Marion took her hand in a soft clasp, and Norah gave her a friendly smile. "Yes," she said, "that is it. I will tell you what it means to me. It means that if I go straight on, doing each day the thing that comes to me, not allowing myself to become entangled in fears for to-morrow, that little by little the path will be made plain to me."

"I am afraid I want to know where I am going. It might be such a waste of time," said Alex.

"Its very simplicity makes it hard, but I believe it is the best way," Norah answered.

"Are we allowed to have only one helpful sentiment at a time?" asked Miss Sarah.

"Certainly; one is as much as anybody can live up to at a time."

"It is not for lack of moral sentiments, however," Marion added. "The supply is constantly renewed. They naturally gravitate to Norah."

"I wish," remarked Norah, "that a seamstress capable of making stocks and collars would gravitate to me."

"Here is one at your side." Miss Sarah leaned over to examine her work. "I think I could do it."

"She can do anything," said Alex, waking up from a brown study. "But how would you find time, Miss Sarah?"

"If you could do only a few, it would be a help," the shopkeepers cried in the same breath, and Norah began at once to explain what was wanted, and unfold patterns.

Susanna carried away the tea things, and Alex joined Charlotte and Marion, who were talking about James Mandeville and Mr. Goodman.

"He has won the old man's heart," Marion was saying. "They have been walking together several times, and James Mandeville always returns with a bag of what he calls finger ladies."

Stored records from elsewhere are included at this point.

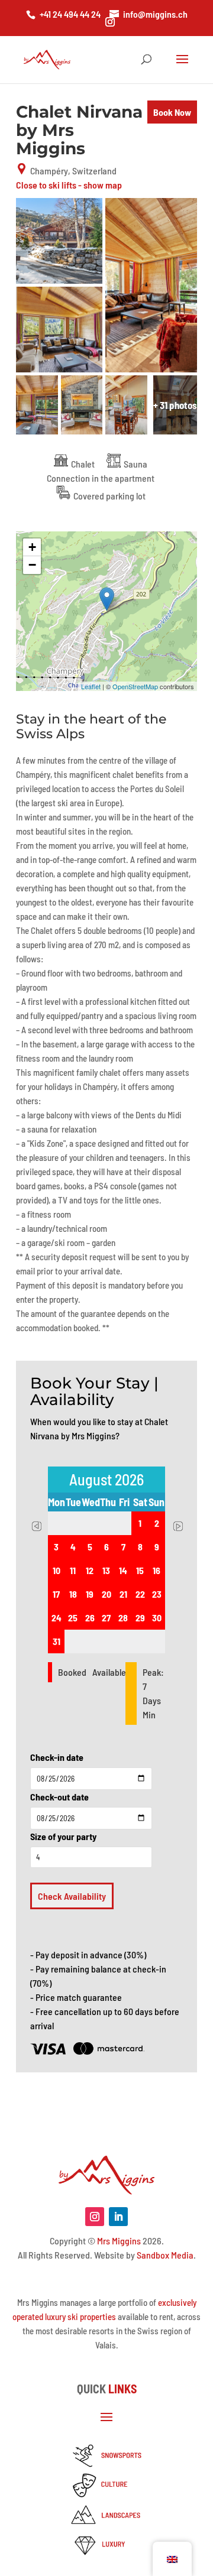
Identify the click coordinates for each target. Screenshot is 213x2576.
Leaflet (91, 686)
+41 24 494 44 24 (70, 14)
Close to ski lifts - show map (69, 184)
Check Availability (72, 1896)
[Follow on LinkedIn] (118, 2216)
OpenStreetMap (135, 686)
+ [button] (32, 547)
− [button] (32, 564)
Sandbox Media (165, 2254)
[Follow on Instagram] (94, 2216)
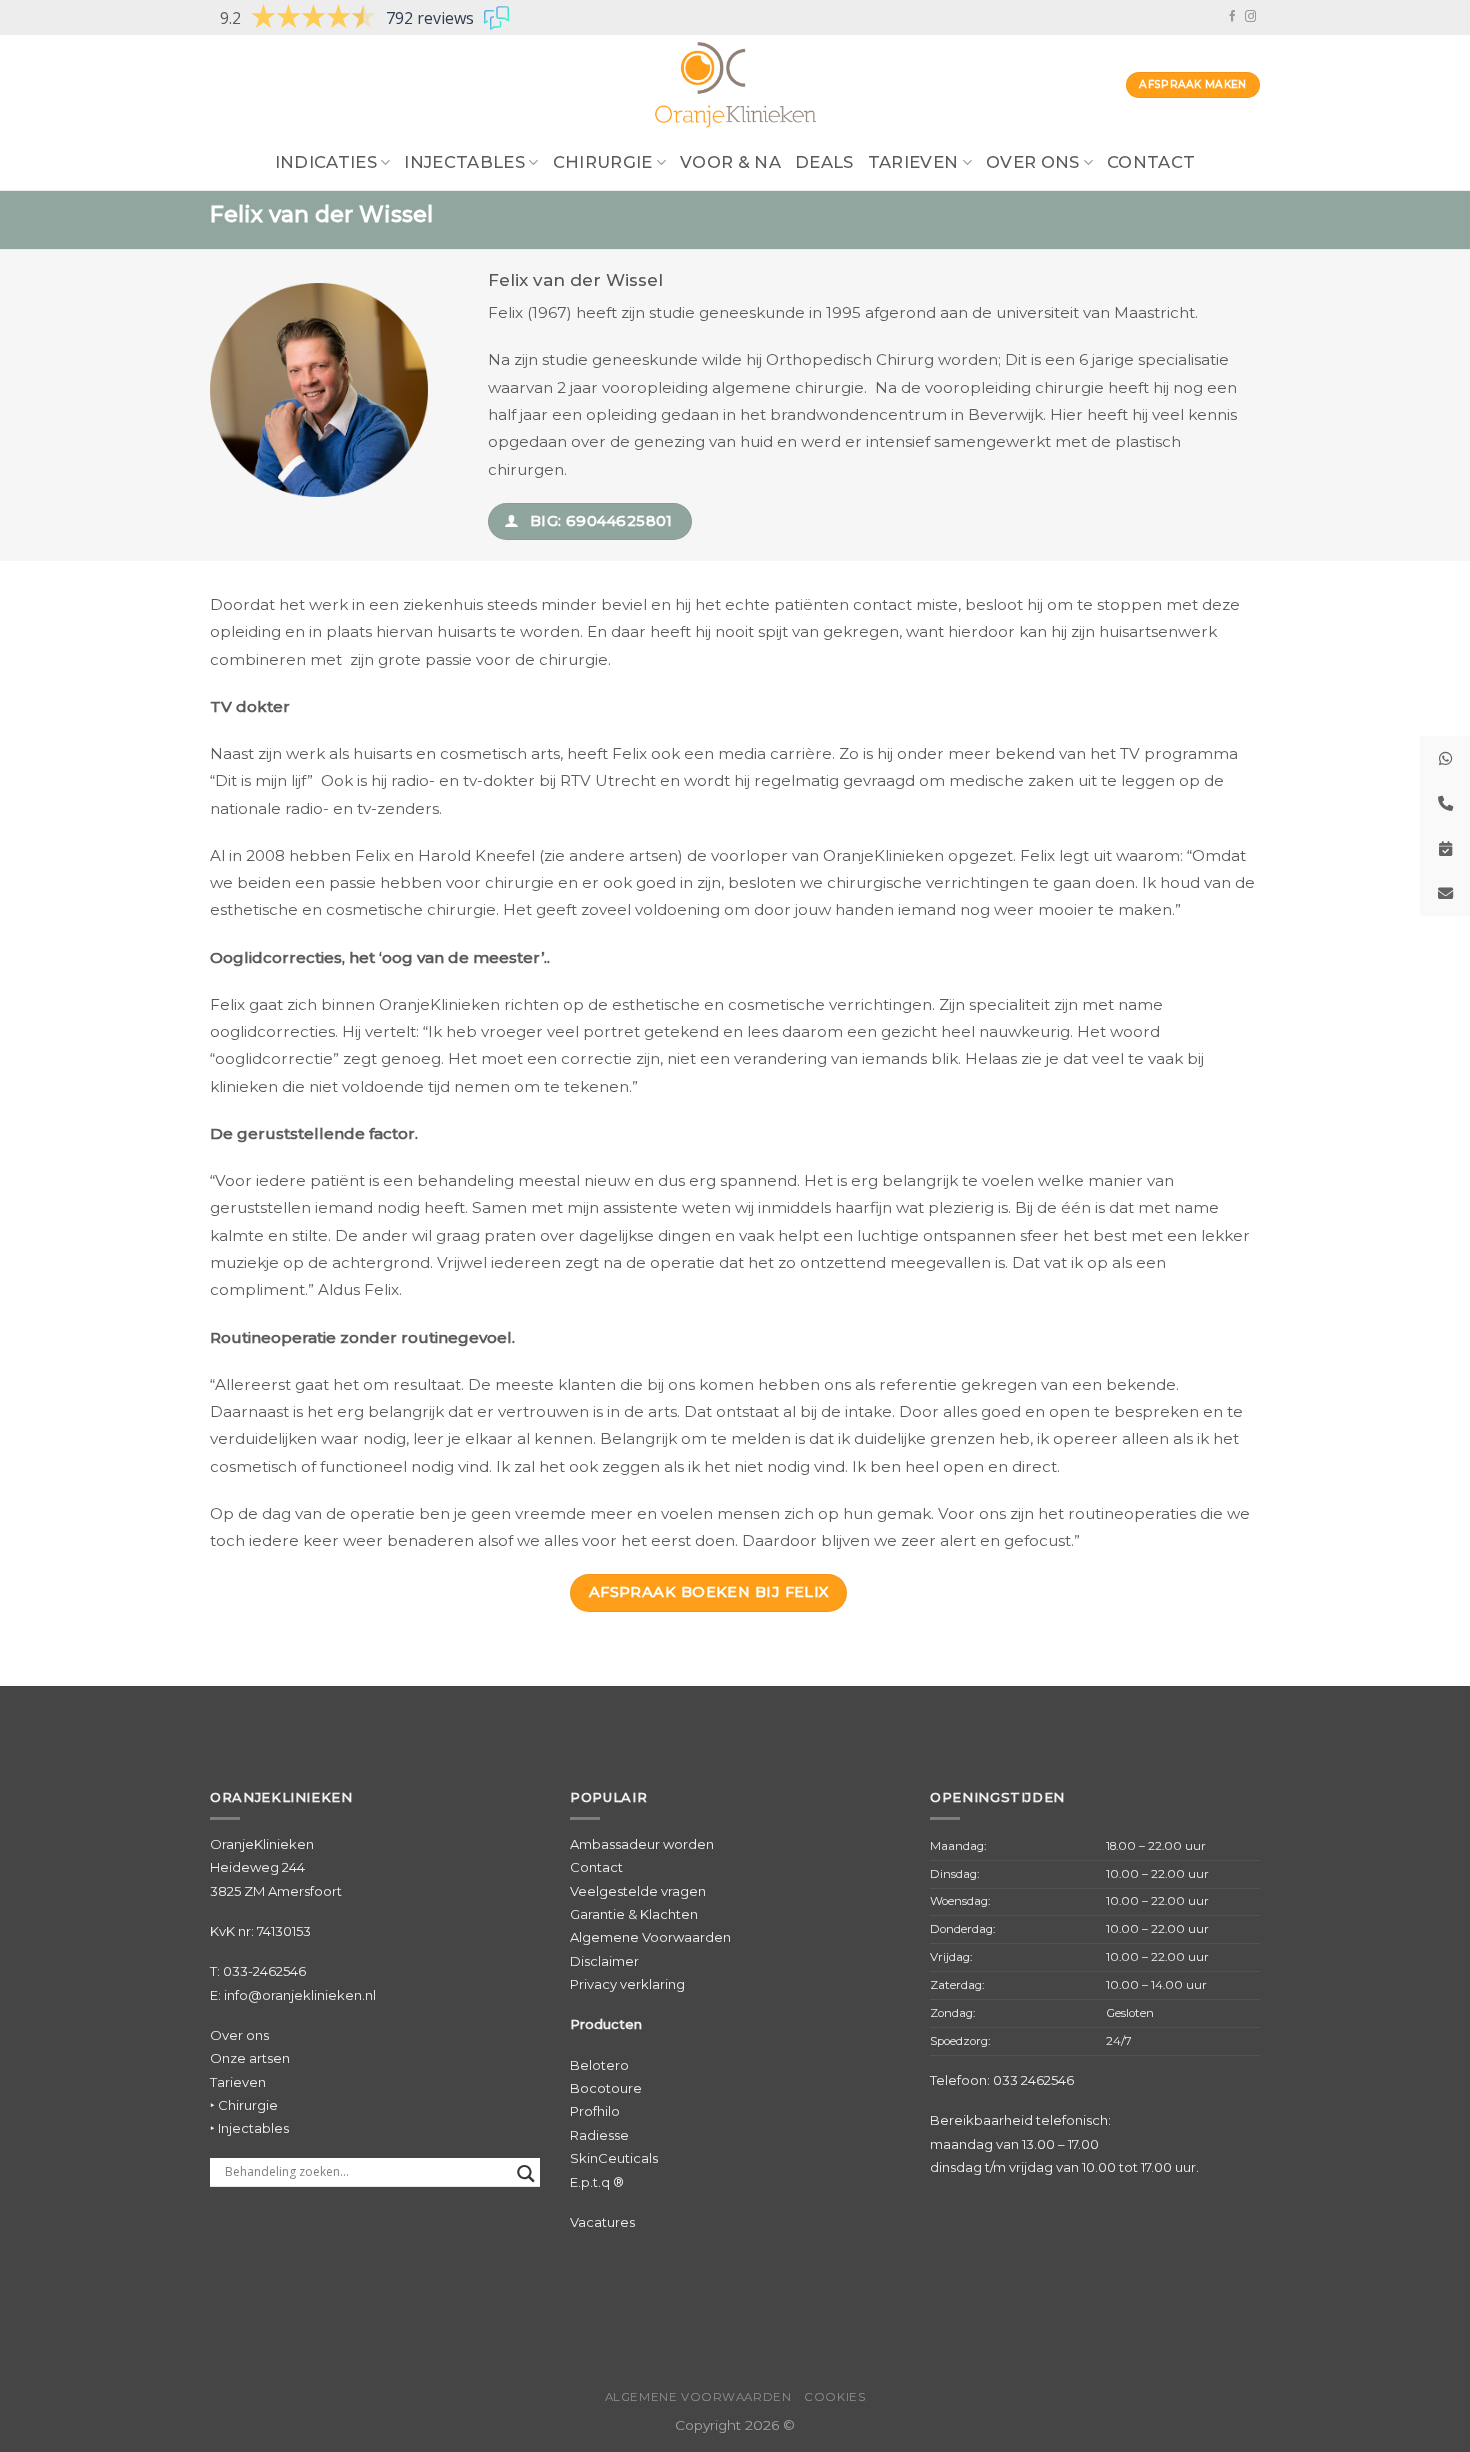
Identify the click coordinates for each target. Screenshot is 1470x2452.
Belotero (599, 2065)
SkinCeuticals (614, 2158)
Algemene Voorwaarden (650, 1937)
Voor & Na (730, 162)
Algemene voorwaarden (698, 2397)
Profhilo (595, 2111)
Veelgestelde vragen (638, 1891)
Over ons (1033, 162)
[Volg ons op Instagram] (1250, 17)
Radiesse (599, 2135)
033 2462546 (1033, 2080)
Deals (824, 162)
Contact (1151, 162)
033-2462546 (264, 1971)
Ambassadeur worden (642, 1844)
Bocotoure (606, 2088)
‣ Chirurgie (244, 2105)
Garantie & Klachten (634, 1914)
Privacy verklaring (627, 1984)
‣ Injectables (249, 2128)
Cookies (834, 2397)
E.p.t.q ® (597, 2182)
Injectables (464, 162)
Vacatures (602, 2222)
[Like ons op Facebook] (1232, 17)
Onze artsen (250, 2058)
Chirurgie (603, 162)
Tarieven (238, 2082)
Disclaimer (604, 1961)
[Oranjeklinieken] (735, 85)
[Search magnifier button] (526, 2174)
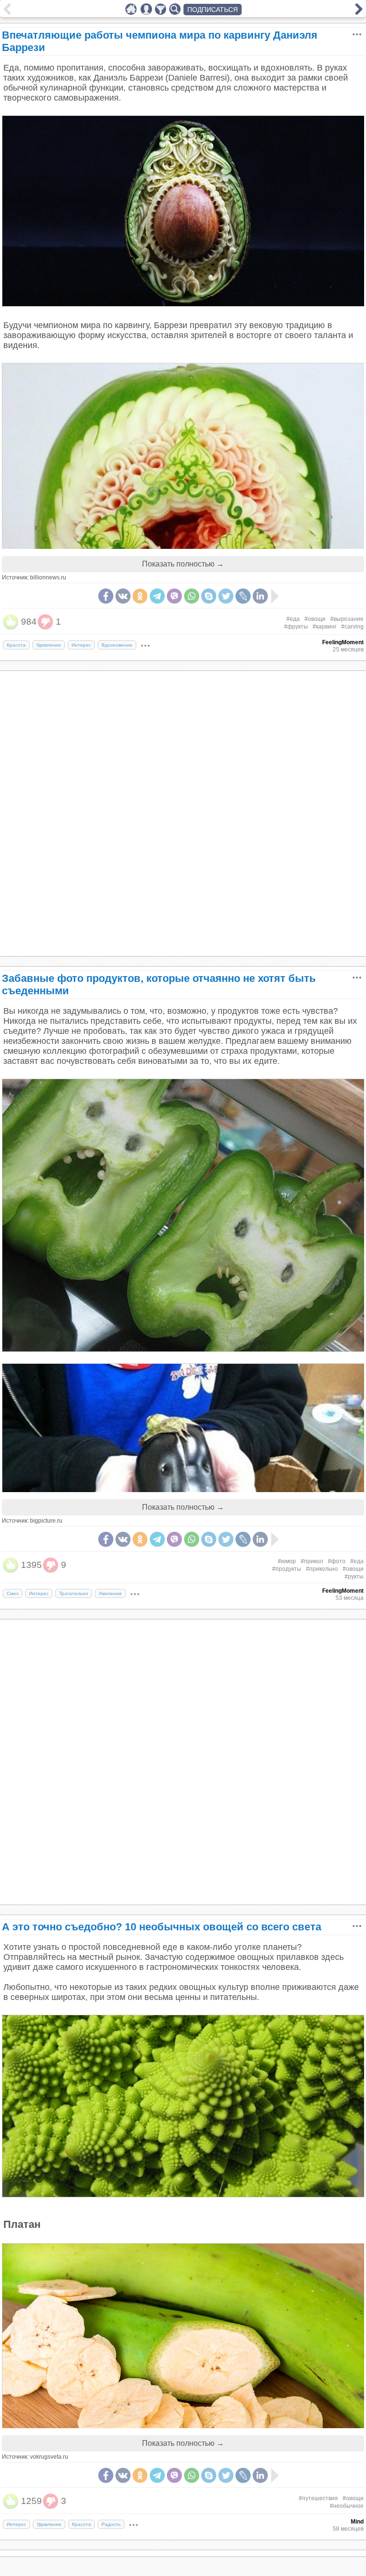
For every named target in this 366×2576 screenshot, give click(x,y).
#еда (293, 619)
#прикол (312, 1561)
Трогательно (73, 1593)
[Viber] (174, 596)
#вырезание (347, 619)
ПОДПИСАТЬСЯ (212, 9)
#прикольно (322, 1569)
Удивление (48, 645)
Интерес (81, 645)
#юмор (287, 1561)
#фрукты (296, 626)
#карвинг (324, 626)
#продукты (286, 1569)
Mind (357, 2521)
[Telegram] (157, 596)
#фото (337, 1561)
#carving (352, 626)
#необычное (347, 2506)
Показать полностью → (183, 564)
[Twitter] (226, 596)
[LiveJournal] (243, 596)
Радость (111, 2524)
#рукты (354, 1576)
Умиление (110, 1593)
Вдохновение (117, 645)
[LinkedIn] (260, 596)
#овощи (315, 619)
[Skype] (208, 596)
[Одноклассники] (140, 596)
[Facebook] (105, 596)
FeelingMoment (343, 642)
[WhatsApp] (191, 596)
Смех (13, 1593)
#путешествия (318, 2498)
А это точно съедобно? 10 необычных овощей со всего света (161, 1927)
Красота (16, 645)
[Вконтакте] (123, 596)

Miss Sarah's voice interrupted presently. "I don't know when I have spent such an eventful hour. I must take my knitting cotton and go. I know now where to come when I have the blues."

"It is worth while to give Miss Sarah a little pleasure," Alex said as the door closed behind her. "She is the bravest, brightest person, and her life is anything but easy." Then she returned to the consideration of the card she had drawn. "I am dreadfully puzzled over what I ought to do. I want to make my own living, and yet it is hard to go against the wishes of everybody at home. Do you really think if I just go on doing what comes to me that the way will open? It sounds lazy."

"No, it sounds serene. If I were you, I'd try it," said Norah.